Common Pitfalls & How to Avoid Them

  • Removing punctuation blindly — loses sentiment or abbreviations (e.g., "U.S.")
  • Lowercasing everything for a cased model — you'll confuse token IDs
  • Over-aggressively removing stop words when semantic nuance matters
  • Not handling class imbalance — preprocessing can't fix labels

Ask yourself: "Will this transform change the meaning I care about?" If yes, be cautious.


Quick Example: Minimal Python-ish Pipeline

# Rough sketch
raw = load_text()
clean = unicode_normalize(raw)
clean = remove_html(clean)
if use_pretrained_tokenizer:
    tokens = pretrained_tokenizer.tokenize(clean)
else:
    tokens = basic_tokenize(clean)
tokens = pad_and_truncate(tokens, max_len=128)

For production, prefer robust libraries: Hugging Face tokenizers, spaCy, NLTK, or sacremoses for tokenization.


Closing: Your Preprocessing Checklist (Actionable)

  • Decide whether to preserve casing (depends on pretrained model)
  • Choose tokenization strategy (use model's tokenizer if using transfer learning)
  • Normalize unicode and fix encodings
  • Replace or tag URLs, emails, and numbers if needed
  • Implement padding/truncation and attention masks for batching
  • Validate with a small model: if performance is poor, inspect tokenization artifacts

Final thought: Preprocessing isn't glamorous, but it's where many wins happen.
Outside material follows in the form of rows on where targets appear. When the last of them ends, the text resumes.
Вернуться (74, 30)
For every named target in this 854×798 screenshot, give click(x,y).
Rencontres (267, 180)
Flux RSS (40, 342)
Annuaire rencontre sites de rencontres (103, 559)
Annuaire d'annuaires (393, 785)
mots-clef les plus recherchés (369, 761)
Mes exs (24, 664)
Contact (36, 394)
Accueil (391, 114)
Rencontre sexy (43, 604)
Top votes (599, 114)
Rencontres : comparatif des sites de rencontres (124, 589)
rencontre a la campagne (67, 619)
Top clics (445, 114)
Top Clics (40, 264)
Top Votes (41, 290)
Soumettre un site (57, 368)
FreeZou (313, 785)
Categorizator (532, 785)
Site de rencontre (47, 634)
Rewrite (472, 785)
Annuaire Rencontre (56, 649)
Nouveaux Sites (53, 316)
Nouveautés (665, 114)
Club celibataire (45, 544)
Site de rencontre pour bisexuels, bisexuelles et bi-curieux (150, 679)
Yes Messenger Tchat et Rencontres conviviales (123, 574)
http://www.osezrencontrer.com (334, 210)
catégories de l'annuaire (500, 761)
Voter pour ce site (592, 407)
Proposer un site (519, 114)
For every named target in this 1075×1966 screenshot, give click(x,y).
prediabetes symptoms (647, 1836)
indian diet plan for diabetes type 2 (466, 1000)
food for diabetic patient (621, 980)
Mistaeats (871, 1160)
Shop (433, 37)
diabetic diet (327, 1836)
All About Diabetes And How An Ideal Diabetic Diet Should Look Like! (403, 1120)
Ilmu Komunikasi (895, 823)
If your model's training looks like chaos, your preprocessing probably is, too. Tune the pipeline before you tune the learning rate.


Versioning

  • Version note: This lesson builds on Deep Learning Essentials (transfer learning and challenges) by showing how the input side must be prepared for those models to shine.

Key Takeaways

  • Preprocessing shapes everything: it affects vocab, embeddings, and downstream performance.
  • Match your preprocessing to your model: use the tokenizer the model was trained with.
  • Subwords are queen for modern NLP; stemming/lemmatization are older but still useful in niche cases.
  • Test and inspect: always look at tokenized examples and sanity-check outputs.

Go on — tame that raw text. Your models will thank you with fewer exploding gradients and more useful predictions.